THE PROBLEM — In the records below, find each line that holds "computer" and return it.

EXERCISE INPUT —

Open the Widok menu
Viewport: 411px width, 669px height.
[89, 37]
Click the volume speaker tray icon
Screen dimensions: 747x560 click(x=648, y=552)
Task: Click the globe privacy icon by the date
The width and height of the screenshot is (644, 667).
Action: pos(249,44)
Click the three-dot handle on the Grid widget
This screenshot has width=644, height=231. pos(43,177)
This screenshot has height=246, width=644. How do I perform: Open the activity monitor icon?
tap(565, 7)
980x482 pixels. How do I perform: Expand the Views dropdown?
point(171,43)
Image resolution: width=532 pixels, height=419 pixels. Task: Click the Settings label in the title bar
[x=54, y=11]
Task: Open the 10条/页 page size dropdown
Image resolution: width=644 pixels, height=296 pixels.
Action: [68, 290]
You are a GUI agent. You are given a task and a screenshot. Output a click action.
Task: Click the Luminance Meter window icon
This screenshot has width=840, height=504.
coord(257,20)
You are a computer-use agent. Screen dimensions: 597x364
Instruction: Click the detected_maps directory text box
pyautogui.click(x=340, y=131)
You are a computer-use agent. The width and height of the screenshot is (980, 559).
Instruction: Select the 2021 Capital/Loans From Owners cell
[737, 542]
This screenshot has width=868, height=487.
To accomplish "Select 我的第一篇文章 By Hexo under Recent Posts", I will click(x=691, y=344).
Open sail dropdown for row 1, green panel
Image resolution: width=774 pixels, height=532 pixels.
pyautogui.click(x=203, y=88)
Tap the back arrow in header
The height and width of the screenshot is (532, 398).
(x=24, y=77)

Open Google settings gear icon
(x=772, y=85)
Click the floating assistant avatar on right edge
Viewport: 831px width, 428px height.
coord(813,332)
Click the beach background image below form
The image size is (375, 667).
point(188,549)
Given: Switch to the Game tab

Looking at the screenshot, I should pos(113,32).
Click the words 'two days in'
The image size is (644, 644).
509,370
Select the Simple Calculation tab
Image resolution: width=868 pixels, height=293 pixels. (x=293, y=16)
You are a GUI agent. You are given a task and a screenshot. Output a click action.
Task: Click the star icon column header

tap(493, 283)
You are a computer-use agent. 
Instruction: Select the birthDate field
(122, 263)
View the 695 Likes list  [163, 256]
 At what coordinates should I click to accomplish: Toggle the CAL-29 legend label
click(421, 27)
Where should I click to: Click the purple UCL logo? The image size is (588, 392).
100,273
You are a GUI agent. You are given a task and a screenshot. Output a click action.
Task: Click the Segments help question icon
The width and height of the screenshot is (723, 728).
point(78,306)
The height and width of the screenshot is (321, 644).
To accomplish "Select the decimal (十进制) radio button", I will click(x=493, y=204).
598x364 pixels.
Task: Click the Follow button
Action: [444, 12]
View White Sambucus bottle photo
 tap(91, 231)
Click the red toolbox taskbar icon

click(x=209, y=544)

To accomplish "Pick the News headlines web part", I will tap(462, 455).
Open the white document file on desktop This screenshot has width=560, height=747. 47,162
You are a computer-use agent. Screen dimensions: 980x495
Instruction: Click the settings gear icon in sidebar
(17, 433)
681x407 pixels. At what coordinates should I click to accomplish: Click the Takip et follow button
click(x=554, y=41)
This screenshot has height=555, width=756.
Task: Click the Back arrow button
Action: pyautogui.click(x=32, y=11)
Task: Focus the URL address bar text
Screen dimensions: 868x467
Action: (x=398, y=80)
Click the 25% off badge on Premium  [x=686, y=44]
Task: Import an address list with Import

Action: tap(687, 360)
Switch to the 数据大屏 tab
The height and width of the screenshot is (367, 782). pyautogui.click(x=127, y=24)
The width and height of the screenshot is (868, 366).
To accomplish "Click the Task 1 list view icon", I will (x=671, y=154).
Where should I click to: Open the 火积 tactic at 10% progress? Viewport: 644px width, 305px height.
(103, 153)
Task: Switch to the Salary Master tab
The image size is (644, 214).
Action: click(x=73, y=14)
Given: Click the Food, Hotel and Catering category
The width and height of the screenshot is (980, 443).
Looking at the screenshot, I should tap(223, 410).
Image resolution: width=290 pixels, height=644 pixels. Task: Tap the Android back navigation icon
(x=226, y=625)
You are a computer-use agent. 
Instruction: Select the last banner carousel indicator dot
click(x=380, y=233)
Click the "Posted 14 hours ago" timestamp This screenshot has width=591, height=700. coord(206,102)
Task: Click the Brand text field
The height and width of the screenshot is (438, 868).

EXERCISE SOLUTION —
You are a computer-use agent. Screen dimensions: 597x364
You are a computer-use agent. The width and height of the screenshot is (980, 559).
You are a computer-use agent. 
You are a computer-use agent. Screen dimensions: 980x495
You are a computer-use agent. 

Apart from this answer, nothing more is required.